Gostaria de dizer aos meus agressores que não os odeio. Sinto pena de vocês. Não estou aqui para humilhar vocês, quero entender vocês e que vocês me entendam, mas vocês precisam ouvir o que tenho a dizer primeiro.
Isso me faz pensar no meu filho, no mundo em que ele vai crescer, e no dia em que terei que explicar a ele o que é estupro e por que isso aconteceu à mãe dele.
Quando soube que seria mãe, rezei por um menino. No entanto, percebi, poderia ser tão fácil para o meu filho cair vítima do que a sociedade nos diz sobre homens. Coisas como "eles têm impulsos incontroláveis de machucar pessoas." Quão cruel é dizer a uma criança que é assim que os homens se comportam e o quão cruel é fingir que não estamos vendo as formas como perpetuamos esta mentira.

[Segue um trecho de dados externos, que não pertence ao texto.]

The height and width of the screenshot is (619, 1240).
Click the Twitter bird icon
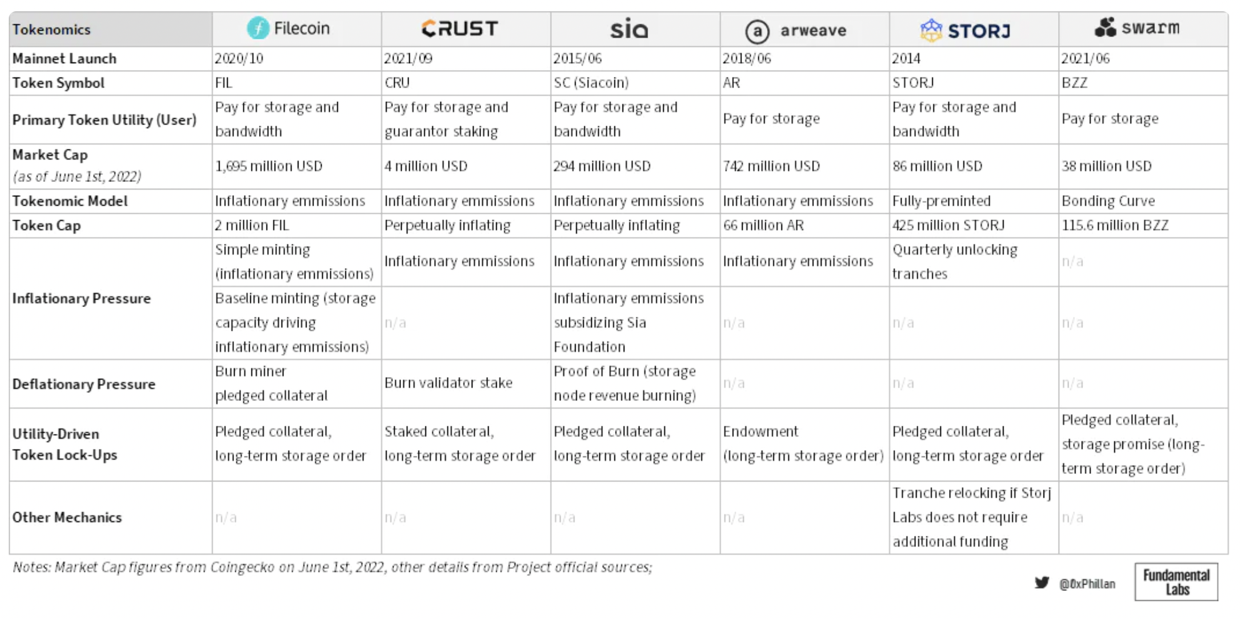pyautogui.click(x=1042, y=583)
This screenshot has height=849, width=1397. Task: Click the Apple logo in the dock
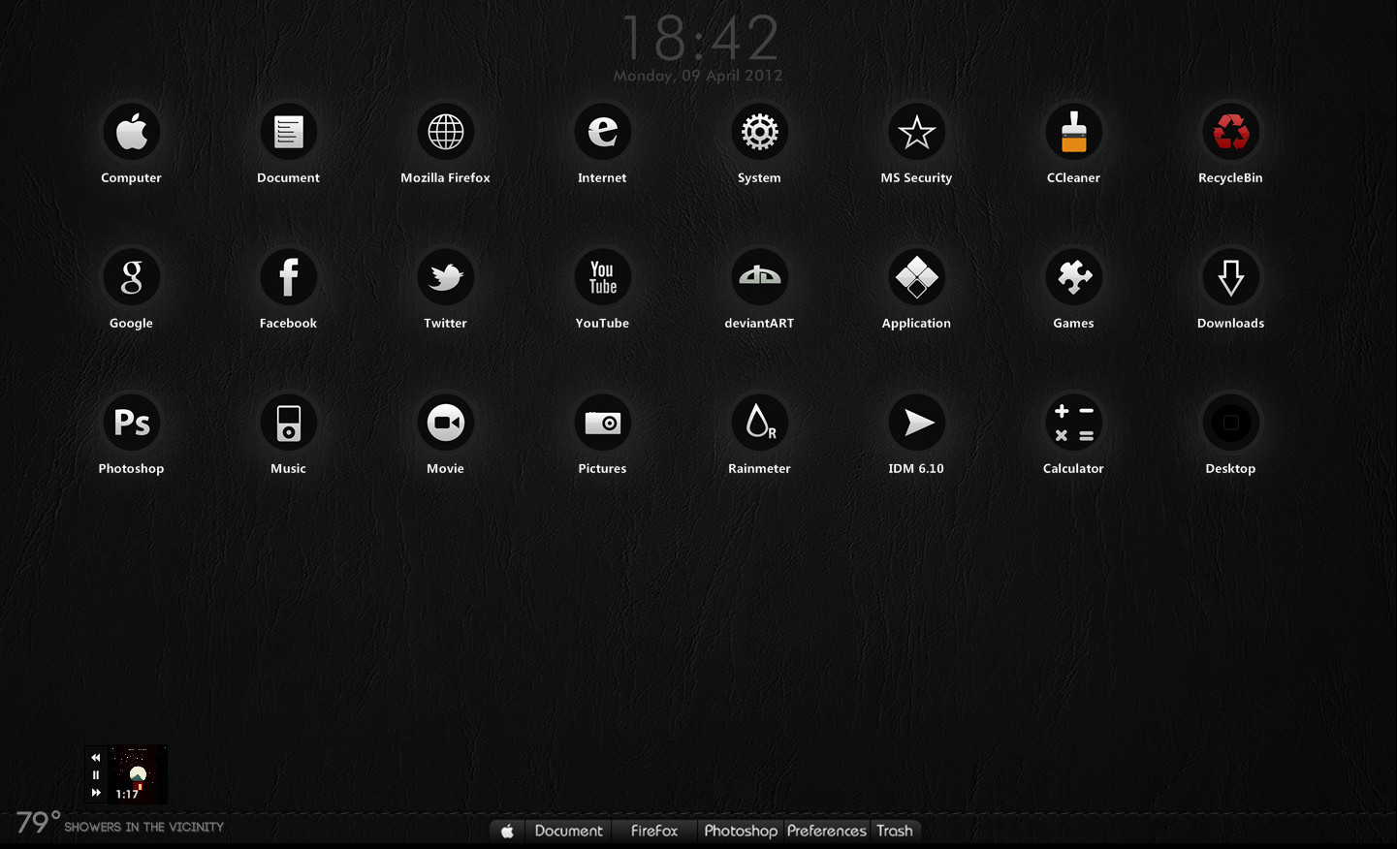[506, 831]
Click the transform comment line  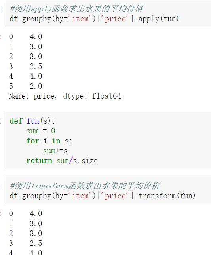(85, 186)
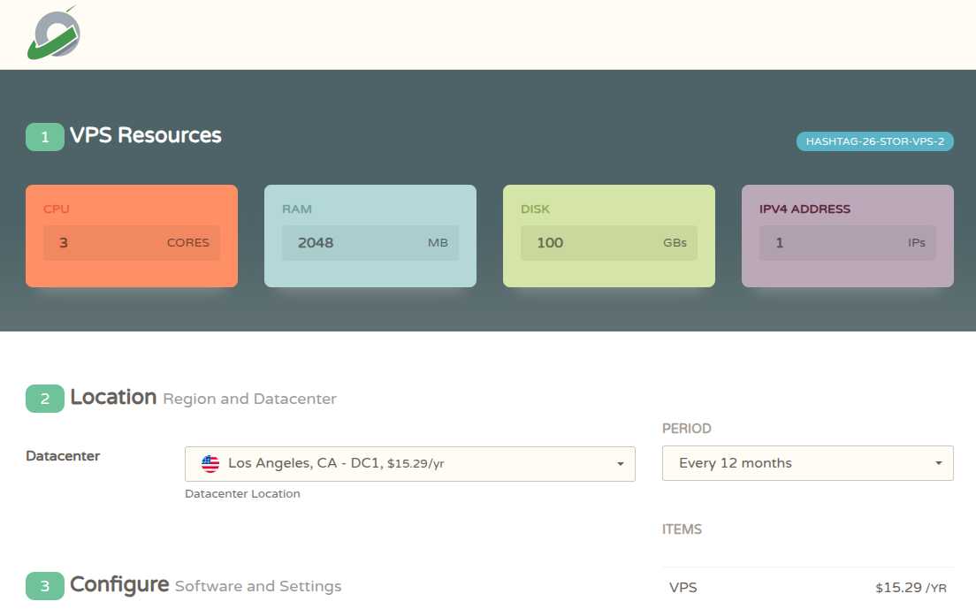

Então, estou aqui para falar pelos homens e especialmente pelo meu filho, que espero crescer sabendo que é muito mais importante do que aquilo tudo, e por quem eu espero continuar lutando e dando o exemplo; por ele, por mim mesma, e por todas as pessoas afetadas pelo abuso. Este é o nosso papel como pais e líderes.
Começamos a mudar isso com educação e reconhecimento da humanidade em todos nós, sem importar o status de "homem" ou "sobrevivente". Não apenas em termos médicos, mas em termos de conexão real com outras pessoas.
Acima de tudo, isso começa com as leis. Começa com pessoas dando o exemplo e indo ao auxílio de nossas meninas e também dos nossos meninos, que são tão suscetíveis às mensagens tóxicas que passamos para destruir os espíritos e mudar as vidas DELES e DELAS.
Esta lei é apenas o primeiro passo na direção de expectativas melhores em relação ao que é certo e quais parâmetros vamos esperar enquanto sociedade. O reconhecimento de direitos civis básicos a sobreviventes de assédio e violência sexual serve como primeiro passo, uma rede de proteção que pode salvar a vida de alguém. Isso é progresso e começa aqui.